Attitudes to housing affordability
The 24th ANUPoll - Attitudes to Housing Affordability: Pressures, Problems and Solutions - has found an overwhelming majority believe the great Australian dream of home ownership will be out of reach for future generations.
With the government due to announce housing affordability measures in the 9 May Budget, the ANUpoll also found one in five Australians are struggling to keep up with their housing payments.
Lead researcher Dr Jill Sheppard said the ANUpoll found Australians still believe home ownership is a large part of the Australian way of life, but they also have concerns about the rapidly-rising prices in the major cities, particularly Sydney and Melbourne.
“The great Australian dream of owning a home is still considered a major part of the Australian way of life, but a vast majority now believe home ownership will be unachievable for future generations,” said Dr Sheppard, from the School of Politics and International Relations at The Australian National University (ANU).
“Young Australians are particularly pessimistic and have little faith that they will be able to buy a home and replicate the levels of home ownership of previous generations.

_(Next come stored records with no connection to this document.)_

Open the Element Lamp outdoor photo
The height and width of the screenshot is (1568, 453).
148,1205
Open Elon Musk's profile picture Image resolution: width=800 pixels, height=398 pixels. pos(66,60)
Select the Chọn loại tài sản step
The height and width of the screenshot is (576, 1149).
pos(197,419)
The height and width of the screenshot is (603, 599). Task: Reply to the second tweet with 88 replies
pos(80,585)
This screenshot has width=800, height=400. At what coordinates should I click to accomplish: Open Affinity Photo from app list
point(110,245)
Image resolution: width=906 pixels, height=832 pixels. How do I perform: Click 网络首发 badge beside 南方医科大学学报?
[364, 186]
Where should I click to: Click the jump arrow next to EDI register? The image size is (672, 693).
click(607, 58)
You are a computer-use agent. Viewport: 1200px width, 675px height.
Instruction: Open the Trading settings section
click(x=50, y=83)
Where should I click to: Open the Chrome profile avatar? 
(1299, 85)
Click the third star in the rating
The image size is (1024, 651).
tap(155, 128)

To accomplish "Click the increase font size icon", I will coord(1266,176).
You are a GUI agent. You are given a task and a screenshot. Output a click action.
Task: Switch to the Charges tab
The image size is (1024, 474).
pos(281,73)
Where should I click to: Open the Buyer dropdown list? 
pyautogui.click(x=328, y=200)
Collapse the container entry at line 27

“This poses a significant policy dilemma for federal and state governments as they grapple with rising prices, affordability, and the aspirations of those wanting to own their own home.”
The ANUpoll surveyed 2,513 people between 6 March and 27 March this year. It found:
- Around 87 per cent are either very concerned or somewhat concerned that future generations will not be able to afford to buy a house;
- 75 per cent believe owning a home is part of the Australian way of life;
- Belief that home ownership is part of the Australian way of life is softer with younger people, at 60 per cent for 18-24 year olds;
- 68 per cent believe emotional security, stability and belonging are the main reasons to buy a house;
- 51 per cent nominated investment and financial security as key reasons to buy a house;
- 28 per cent of those surveyed have economised on luxuries to meet mortgage or rent payments;
- 18 per cent have economised on essentials to meet mortgage or rent payments;
- One in five Australians are struggling to keep up with mortgage or rental payments, with 18 per cent saying it is a constant struggle, and two per cent saying they have fallen behind;
- 23 per cent of mortgage holders said they would be in quite a bit, or a lot, of difficulty if interest rates increased by two percentage points;
- 68 per cent of those not in the housing market are concerned they will never be able to afford a home;
- 77 per cent do not expect their families to give any financial support towards buying a home;
- 51.7 per cent support the removal of tax incentives such as negative gearing and the capital gains discount, but 27 per cent of investors strongly oppose their removal;
- 83 per cent support or strongly support first homeowner grants; and
- A small preference is shown for relaxing planning restrictions to increase supply of new housing.
Possible policy implications
Co-researcher, Associate Professor Ben Phillips said the ANUpoll highlighted some of the policy options open to federal and state governments.
He said Australians supported an increase in the supply of housing, and an increase in the supply of public housing.
“The ANUpoll also found almost half of home-owners would be willing to see their property stop growing in value to improve housing affordability while only 31.8 per cent would not,” said Associate Professor Phillips, from the ANU Centre for Social Research and Methods.
“This may suggest that the issue of housing affordability is acute enough that Australians may accept policy change that could reduce prices or the rate of price growth to allow more equitable access to the housing market.
“The survey shows some support for policies that may impact on house prices such as the removal of negative gearing or capital gains tax concessions or the number of houses built in their local area.”
The ANUpoll was conducted by the Social Research Centre – an ANU Enterprise business.